Tasks to complete
**1.** In the Pandas and Bokeh article, which call_type_code filters the dataset to party noise violation calls?
**2.** Decide whether each statement agrees with the Pandas and Bokeh article. Answer yes or no for each, and quote the words of the article that decide it.
(a) The author works as a Python developer by trade.
(b) The script is based on an unemployment data example that comes with Bokeh.
(c) The LAPD dataset used in the query remains available.
**3.** Write the next part of the Pandas and Bokeh article, picking up right after its final line.

Text provided

——

Data Analysis with Python, Pandas, and Bokeh

Pandas!

A number of questions have come up recently about how to use the Socrata API with Python, an awesome programming language frequently used for data analysis. It also is the language of choice for a couple of libraries I’ve been meaning to check out - Pandas and Bokeh.

No, not the endangered species that has bamboo-munched its way into our hearts and the Japanese lens blur that makes portraits so beautiful, the Python Data Analysis Library and the Bokeh visualization tool. Together, they represent an powerful set of tools that make it easy to retrieve, analyze, and visualize open data.

All LA's Parties

First, a caveat. I'm not a Python developer by trade, and it's not unlikely I'll mess something up along the way. If you find something I've done wrong, feel free to file an issue with a suggestion or submit a pull request and we'll be glad to accept it.

This script is based on the excellent unemployment data example provided with Bokeh.

First, you’ll need to install a few Python packages with pip:

pip install pandas
pip install bokeh

We’re going to be analyzing this dataset of Los Angeles Police Department Calls for Service. For fun, let’s analyze the dataset and see what days of the week the most noise disturbance calls for “Parties” are on, and see if we can identify some popular holidays.

First, we’ll structure a query that uses SoQL to aggregate the dataset so that we don’t need to pull down all of the details of the millions of calls the LAPD has received. We’ll do a few things:

  • Filter the dataset by call_type_code “507P”, the code for a noise violation call on a party
  • Aggregate by the truncated version of the dispatch_date field and get the count of noise violations per day
  • Order the results by our truncated date value
 https://data.lacity.org/resource/mgue-vbsx.json?
  $group=date
  &call_type_code=507P
  &$select=date_trunc_ymd(dispatch_date) AS date, count(*)
  &$order=date

Note: Unfortunately the LAPD has since taken this dataset down, but we've left the query here as an example.

Pandas makes it super easy to read data from a JSON API, so we can just read our data directly using the read_json function:

import numpy as np
import pandas as pd
import datetime
import urllib
 
from bokeh.plotting import *
from bokeh.models import HoverTool
from collections import OrderedDict
 
# Read in our data. We've aggregated it by date already, so we don't need to worry about paging
query = ("https://data.lacity.org/resource/mgue-vbsx.json?"
    "$group=date"
    "&call_type_code=507P"
    "&$select=date_trunc_ymd(dispatch_date)%20AS%20date%2C%20count(*)"
    "&$order=date")
raw_data = pd.read_json(query)

——

Data extract
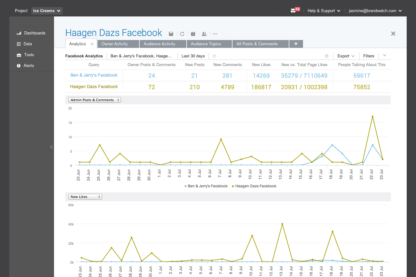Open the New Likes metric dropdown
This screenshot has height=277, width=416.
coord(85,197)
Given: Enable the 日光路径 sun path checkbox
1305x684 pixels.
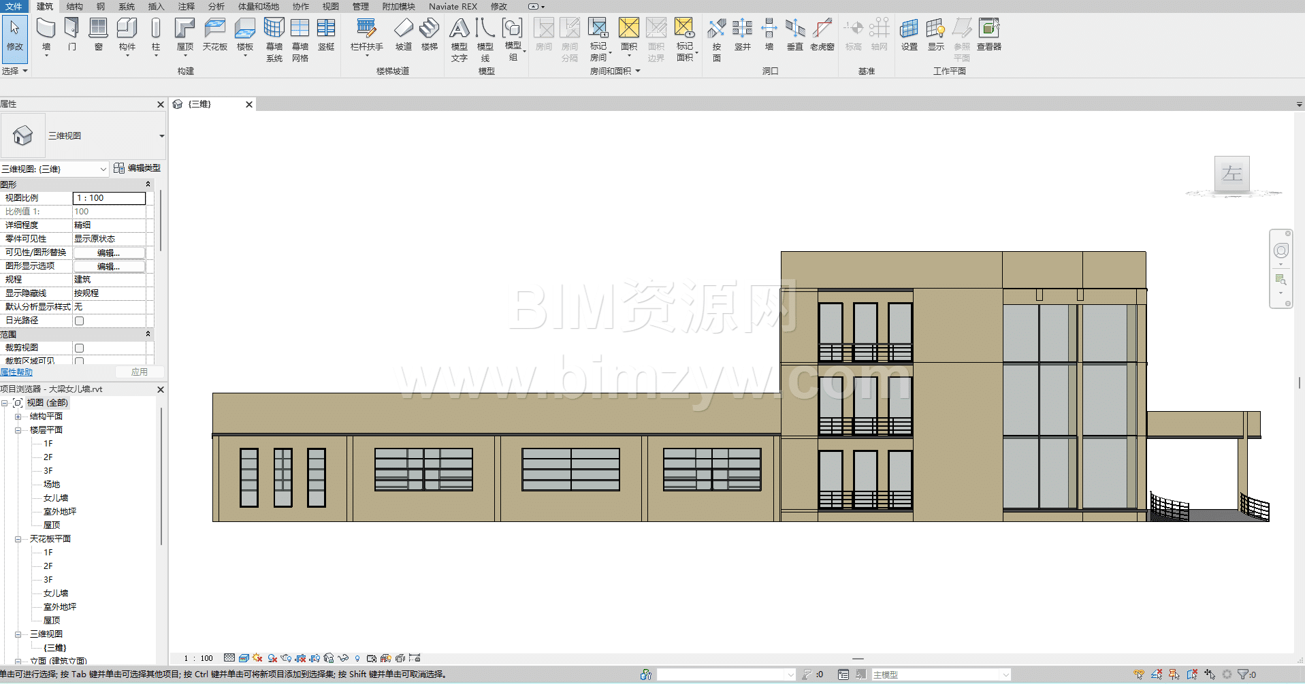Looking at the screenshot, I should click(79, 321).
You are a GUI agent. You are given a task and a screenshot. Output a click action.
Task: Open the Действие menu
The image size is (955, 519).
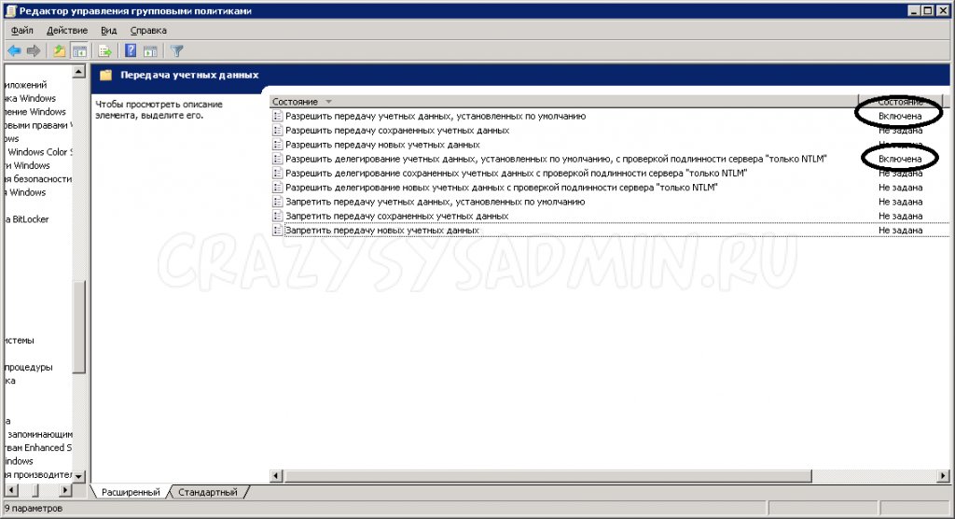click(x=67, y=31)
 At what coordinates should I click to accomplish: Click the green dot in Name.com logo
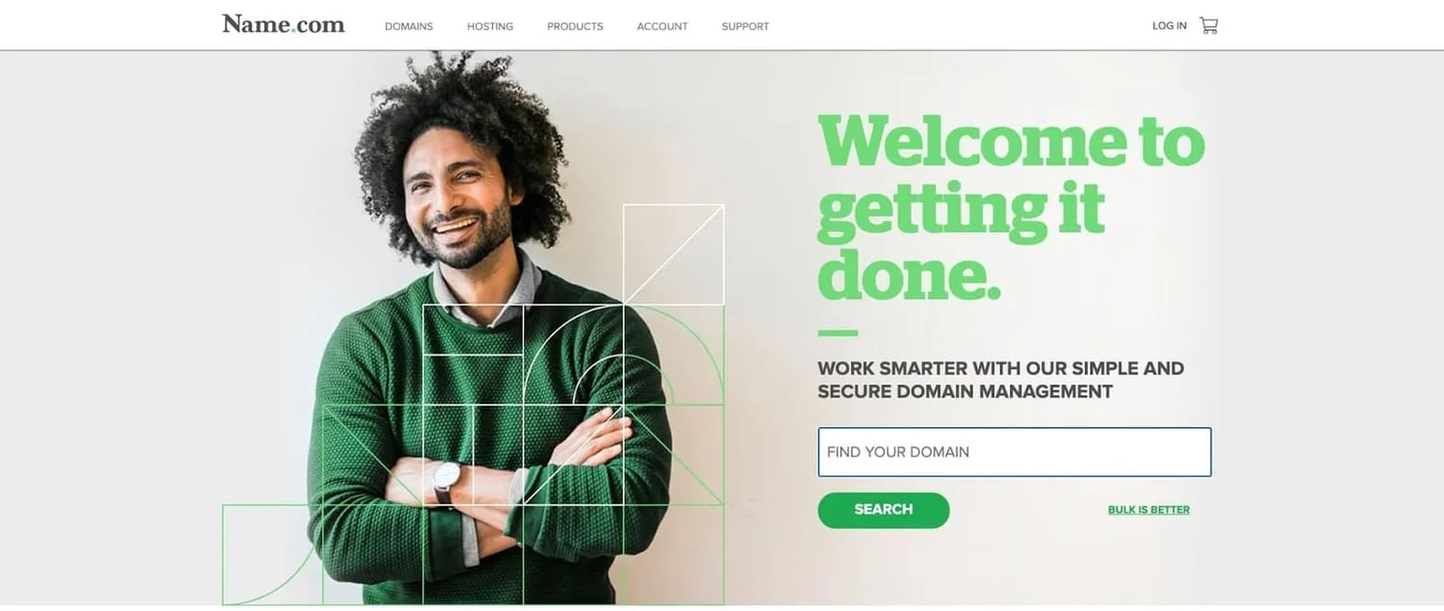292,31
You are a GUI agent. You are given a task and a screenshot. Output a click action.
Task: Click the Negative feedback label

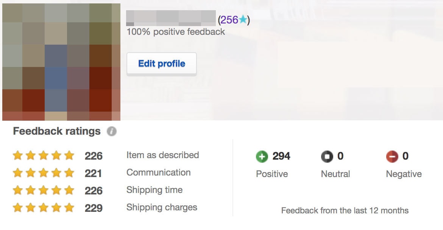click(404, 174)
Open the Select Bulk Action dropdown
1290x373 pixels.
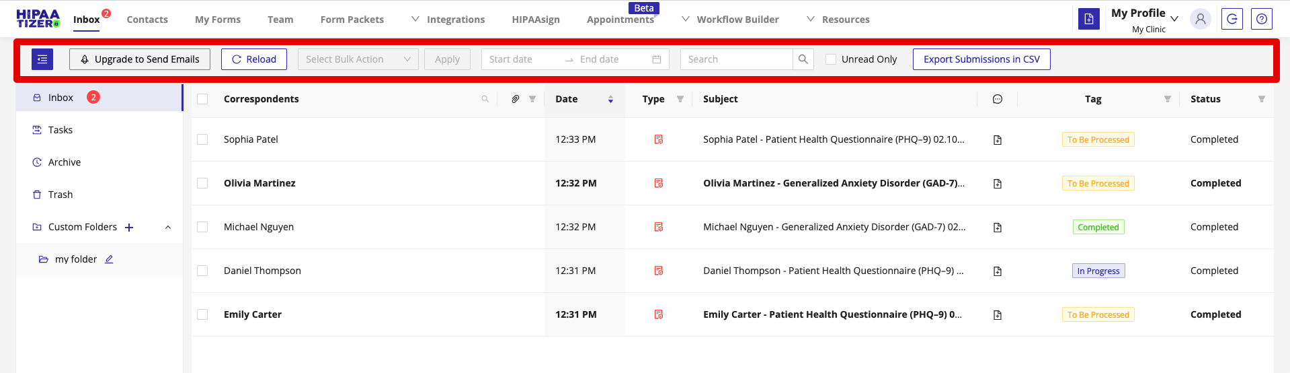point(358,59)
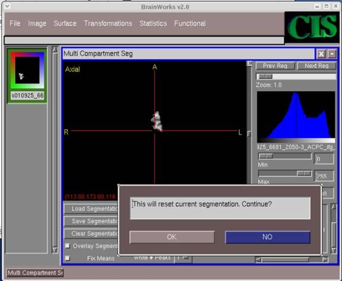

——

Answers provided
**1.** 507P

**2.**
(a) No: "I'm not a Python developer by trade"
(b) Yes: "This script is based on the excellent unemployment data example provided with Bokeh."
(c) No: "Unfortunately the LAPD has since taken this dataset down"

**3.**
Next we augment our data with a day_of_week index so we can then create a pivot table to build up a grid of our weekly data. We’ll also create our weeks and days range and domain arrays:

# Augment the data frame with the day of the week and the start of the week that it's in.
# This will make more sense soon...
raw_data['day_of_week'] = [date.dayofweek for date in raw_data["date"]]
raw_data['week'] = [(date - datetime.timedelta(days=date.dayofweek)).strftime("%Y-%m-%d") for date in raw_data["date"]]
 
# Pivot our data to get the matrix we need
data = raw_data.pivot(index='week', columns='day_of_week', values='count')
data = data.fillna(value=0)
 
# Get our "weeks" and "days"
weeks = list(data.index)
days = ["Mon", "Tues", "Wed", "Thurs", "Fri", "Sat", "Sun"]

Now we’ll format the data for Bokeh, creating parallel arrays of our axis values and our data values. We’ll also create an array of color values based the number of parties for that day:

# Set up the data for plotting. We will need to have values for every
# pair of year/month names. Map the rate to a color.
max_count = raw_data["count"].max()
day_of_week = []
week = []
color = []
parties = []
for w in weeks:
    for idx, day in enumerate(days):
        day_of_week.append(day)
        week.append(w)
        count = data.loc[w][idx]
        parties.append(count)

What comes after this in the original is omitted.